In the test I did the device, after receiving the 21 0A 00 00 00 00 00 00, the host performs a few INs on EP1 and seeing the NAKs seems happy. Then it later issues 21 0A 00 00 01 00 00 00 and proceeds to send IN's on EP1  and EP2.

So a question since I've never seen a proper example of this in any of the manufacturer App Notes (so far), does the wIndex=0000 in the first command mean ALL reports or just EP1 IN. And the second one, wIndex=0001 does it mean the first or second?

 

grantb5

  • Member
  • ***
  • Posts: 34
Re: Bug in host using HID on USB 3.0 xHCI
« Reply #2 on: January 16, 2015, 05:53:12 pm »
To answer my own question, I also have a USB keyboard design with standard EP1 IN and the consumer control stuff on EP2 IN. In that case the host asks me to Idle EP1 with wIndex LSB of 00 and it also asks me separately to Idle EP2 IN with wIndex LSB of 02. That's my interpretation anyway.

And FWIW, I tried STALLing these commands from the host and that did not help (yes with Boot Protocol "off").

Jan Axelson

  • Administrator
  • Frequent Contributor
  • *****
  • Posts: 3033
    • Lakeview Research
Re: Bug in host using HID on USB 3.0 xHCI
« Reply #3 on: January 16, 2015, 06:07:56 pm »
Interesting.

Does the endpoint return STALL in response to Set_Idle to indicate non-support of the request?

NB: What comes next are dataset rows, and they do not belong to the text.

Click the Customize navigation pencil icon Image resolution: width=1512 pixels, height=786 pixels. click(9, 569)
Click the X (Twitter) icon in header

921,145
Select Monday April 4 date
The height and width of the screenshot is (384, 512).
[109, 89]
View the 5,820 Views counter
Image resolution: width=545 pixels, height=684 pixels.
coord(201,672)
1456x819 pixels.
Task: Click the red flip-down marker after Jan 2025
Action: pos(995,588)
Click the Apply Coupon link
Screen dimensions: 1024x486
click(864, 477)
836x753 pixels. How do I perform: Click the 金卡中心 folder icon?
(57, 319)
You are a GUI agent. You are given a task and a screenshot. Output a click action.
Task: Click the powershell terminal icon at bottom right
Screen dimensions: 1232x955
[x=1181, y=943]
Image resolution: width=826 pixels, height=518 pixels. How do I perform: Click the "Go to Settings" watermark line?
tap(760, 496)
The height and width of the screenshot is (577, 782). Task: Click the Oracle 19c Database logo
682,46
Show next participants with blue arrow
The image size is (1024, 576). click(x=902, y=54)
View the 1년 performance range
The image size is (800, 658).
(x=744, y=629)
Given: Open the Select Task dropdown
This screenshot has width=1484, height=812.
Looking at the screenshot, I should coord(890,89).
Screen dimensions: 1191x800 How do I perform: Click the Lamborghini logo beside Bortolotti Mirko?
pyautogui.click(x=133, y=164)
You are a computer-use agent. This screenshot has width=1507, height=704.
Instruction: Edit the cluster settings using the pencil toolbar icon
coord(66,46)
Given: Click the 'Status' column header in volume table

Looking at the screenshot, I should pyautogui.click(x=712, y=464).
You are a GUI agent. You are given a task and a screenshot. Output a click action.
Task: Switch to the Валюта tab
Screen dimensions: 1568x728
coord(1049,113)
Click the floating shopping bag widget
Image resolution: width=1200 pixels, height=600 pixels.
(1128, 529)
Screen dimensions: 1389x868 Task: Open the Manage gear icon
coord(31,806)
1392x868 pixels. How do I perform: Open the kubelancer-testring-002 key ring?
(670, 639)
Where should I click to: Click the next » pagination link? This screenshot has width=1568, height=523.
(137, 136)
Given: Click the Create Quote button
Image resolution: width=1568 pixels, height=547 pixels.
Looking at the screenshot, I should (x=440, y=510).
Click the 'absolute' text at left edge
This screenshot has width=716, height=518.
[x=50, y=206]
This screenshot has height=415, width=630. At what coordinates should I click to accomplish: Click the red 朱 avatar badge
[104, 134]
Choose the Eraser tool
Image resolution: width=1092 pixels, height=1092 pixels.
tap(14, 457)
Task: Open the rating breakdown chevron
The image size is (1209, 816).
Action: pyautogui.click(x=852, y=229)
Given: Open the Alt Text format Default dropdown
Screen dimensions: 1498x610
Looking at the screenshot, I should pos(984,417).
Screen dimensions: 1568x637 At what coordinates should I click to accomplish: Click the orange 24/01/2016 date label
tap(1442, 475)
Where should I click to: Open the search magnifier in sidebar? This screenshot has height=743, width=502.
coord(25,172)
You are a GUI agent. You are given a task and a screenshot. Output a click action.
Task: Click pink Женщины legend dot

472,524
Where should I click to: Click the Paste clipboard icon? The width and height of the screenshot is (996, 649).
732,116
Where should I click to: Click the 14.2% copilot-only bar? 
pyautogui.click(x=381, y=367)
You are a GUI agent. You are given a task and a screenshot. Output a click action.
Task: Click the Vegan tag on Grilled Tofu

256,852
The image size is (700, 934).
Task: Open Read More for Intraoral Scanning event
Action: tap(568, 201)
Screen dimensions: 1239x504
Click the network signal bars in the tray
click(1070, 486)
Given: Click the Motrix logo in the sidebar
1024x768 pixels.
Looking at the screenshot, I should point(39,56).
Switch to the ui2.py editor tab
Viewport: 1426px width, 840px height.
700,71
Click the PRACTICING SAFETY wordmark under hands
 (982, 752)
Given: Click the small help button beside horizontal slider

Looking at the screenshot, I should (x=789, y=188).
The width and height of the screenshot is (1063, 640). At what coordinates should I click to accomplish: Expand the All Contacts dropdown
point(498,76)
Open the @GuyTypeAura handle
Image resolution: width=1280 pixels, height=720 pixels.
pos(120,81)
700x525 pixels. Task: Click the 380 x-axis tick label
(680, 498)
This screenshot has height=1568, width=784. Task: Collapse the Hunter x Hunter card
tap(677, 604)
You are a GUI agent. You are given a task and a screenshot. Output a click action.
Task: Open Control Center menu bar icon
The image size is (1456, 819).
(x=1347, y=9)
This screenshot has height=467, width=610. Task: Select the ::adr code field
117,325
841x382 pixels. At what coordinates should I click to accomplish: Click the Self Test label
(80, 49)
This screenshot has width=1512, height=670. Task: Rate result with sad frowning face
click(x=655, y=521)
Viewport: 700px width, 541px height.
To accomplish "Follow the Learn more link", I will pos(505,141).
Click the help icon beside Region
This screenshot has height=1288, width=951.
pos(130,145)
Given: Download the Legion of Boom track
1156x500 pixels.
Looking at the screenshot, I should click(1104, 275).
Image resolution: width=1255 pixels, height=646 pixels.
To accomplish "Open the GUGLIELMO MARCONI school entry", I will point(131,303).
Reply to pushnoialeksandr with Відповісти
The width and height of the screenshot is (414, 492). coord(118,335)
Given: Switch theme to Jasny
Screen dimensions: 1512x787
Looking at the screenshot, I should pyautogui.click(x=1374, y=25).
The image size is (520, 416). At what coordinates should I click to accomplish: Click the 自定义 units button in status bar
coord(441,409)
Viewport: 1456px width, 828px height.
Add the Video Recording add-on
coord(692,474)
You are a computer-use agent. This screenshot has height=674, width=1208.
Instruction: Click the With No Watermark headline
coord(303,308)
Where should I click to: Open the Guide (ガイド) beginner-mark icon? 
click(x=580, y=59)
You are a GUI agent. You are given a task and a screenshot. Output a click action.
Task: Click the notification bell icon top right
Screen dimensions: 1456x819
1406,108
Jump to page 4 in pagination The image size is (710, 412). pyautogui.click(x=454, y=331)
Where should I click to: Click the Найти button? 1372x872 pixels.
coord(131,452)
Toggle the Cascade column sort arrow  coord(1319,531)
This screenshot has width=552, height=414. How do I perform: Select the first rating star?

In a Set_Idle request, wIndex identifies the interface the request applies to.

grantb5

  • Member
  • ***
  • Posts: 34
Re: Bug in host using HID on USB 3.0 xHCI
« Reply #4 on: January 18, 2015, 10:56:23 am »

I tried it both ways ... STALLing or not. Didn't seem to make a difference.

Yeah I was just unclear about what "interface" was referring to. When I configure my device to actually be a vanilla keyboard or a more generic HID with one IN EP and one report, the host just sends the one Set Idle with wIndex = 0. When I configure it to be a keyboard that supports the multimedia keys and has a second report on a 2nd IN EP it sends two Set Idle's ... one with wIndex = 0 and one with wIndex = 1.  Anyway if I don't NAK for the better part of 2 seconds following that Set Idle (regardless of accepting or STALL it), then the PC hangs completely. That doesn't sound like a very graceful failure mode if you ask me.

Jan Axelson

  • Administrator
  • Frequent Contributor
  • *****
  • Posts: 3033
    • Lakeview Research
Re: Bug in host using HID on USB 3.0 xHCI
« Reply #5 on: January 18, 2015, 08:13:26 pm »
No, that sounds like a failure on the host's part.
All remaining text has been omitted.